4. Artificial Intelligence
As our global economy becomes more digital, cyber security threats have become more sophisticated, making it harder for enterprise networks to protect themselves against potential risks.
Artificial intelligence can assist cybersecurity teams by analyzing vast amounts of data to detect patterns that reveal vulnerabilities and enhance network security continuously while simultaneously detecting suspicious traffic, thus helping prevent cyberattacks.

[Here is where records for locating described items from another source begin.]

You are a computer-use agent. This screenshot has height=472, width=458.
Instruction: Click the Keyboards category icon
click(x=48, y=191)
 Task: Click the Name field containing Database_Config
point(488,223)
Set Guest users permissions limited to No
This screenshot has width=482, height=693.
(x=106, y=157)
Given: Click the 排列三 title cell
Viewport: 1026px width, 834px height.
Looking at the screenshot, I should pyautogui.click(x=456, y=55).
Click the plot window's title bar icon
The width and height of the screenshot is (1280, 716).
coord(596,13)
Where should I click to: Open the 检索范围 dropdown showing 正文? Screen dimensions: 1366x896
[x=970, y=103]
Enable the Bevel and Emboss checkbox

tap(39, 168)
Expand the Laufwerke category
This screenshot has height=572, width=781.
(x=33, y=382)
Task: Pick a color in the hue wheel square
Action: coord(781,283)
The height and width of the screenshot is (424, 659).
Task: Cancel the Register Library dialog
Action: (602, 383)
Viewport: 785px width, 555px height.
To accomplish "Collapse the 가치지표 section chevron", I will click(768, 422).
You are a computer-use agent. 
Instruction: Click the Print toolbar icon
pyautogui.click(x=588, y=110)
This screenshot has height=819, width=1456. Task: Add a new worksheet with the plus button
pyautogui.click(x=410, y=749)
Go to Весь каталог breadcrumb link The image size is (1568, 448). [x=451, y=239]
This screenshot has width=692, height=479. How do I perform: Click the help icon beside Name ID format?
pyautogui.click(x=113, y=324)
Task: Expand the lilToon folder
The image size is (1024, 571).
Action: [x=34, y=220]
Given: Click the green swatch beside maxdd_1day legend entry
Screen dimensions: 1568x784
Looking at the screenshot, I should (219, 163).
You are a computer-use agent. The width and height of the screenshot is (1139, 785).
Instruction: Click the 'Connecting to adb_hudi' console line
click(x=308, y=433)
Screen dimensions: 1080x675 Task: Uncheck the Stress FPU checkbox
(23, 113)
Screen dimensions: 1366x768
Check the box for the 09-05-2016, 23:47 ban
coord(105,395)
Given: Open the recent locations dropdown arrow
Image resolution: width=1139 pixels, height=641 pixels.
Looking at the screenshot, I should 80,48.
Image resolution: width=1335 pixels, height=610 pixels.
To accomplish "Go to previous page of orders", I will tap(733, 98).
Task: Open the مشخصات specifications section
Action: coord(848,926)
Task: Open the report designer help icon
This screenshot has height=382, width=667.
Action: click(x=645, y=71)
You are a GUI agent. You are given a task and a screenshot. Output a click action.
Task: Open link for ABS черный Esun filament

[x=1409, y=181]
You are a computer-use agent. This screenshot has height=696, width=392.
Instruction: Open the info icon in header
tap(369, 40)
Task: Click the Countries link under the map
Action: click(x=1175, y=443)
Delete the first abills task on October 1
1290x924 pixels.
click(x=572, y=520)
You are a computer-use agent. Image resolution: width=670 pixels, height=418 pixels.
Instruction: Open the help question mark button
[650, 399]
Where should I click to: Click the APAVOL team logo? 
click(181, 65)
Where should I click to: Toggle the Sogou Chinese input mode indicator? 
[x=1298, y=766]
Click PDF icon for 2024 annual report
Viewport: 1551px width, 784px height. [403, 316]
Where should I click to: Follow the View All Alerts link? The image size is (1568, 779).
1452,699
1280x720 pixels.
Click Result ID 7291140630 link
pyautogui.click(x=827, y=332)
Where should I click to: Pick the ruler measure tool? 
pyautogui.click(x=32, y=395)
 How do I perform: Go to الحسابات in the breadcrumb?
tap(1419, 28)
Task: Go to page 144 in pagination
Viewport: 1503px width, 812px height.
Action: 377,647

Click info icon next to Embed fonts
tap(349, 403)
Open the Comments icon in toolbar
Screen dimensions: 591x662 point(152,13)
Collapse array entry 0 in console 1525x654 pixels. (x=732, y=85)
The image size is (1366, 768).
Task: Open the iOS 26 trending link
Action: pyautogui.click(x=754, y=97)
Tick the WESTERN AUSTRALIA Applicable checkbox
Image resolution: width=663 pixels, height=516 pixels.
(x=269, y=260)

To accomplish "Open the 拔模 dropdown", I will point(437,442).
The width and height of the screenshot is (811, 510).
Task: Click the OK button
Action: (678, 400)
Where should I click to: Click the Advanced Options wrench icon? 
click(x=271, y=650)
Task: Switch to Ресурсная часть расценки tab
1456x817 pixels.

AI can be a complex process and requires large volumes of data in order to be effective. Labeling and training models is also involved, which may take considerable time.
5. Machine Learning
Machine Learning (ML) is a form of artificial intelligence which enables computers to learn autonomously from data and experience, recognizing patterns to predict outcomes. ML is an invaluable asset in numerous fields and can be utilized to increase customer retention, detect fraudsters, detect malware threats, predict product recommendations or automate business processes.
Automation technology is an indispensable element of cybersecurity technology. It can save labor by automating repetitive tasks, preventing unknown attacks and making cybersecurity more scalable.
Modern cybersecurity solutions make use of machine learning in multiple ways, making its implementation invaluable for maintaining a strong security posture in an ever-evolving threat landscape. For instance, machine learning (ML) can detect anomalous behavior quickly and take appropriate actions against it immediately.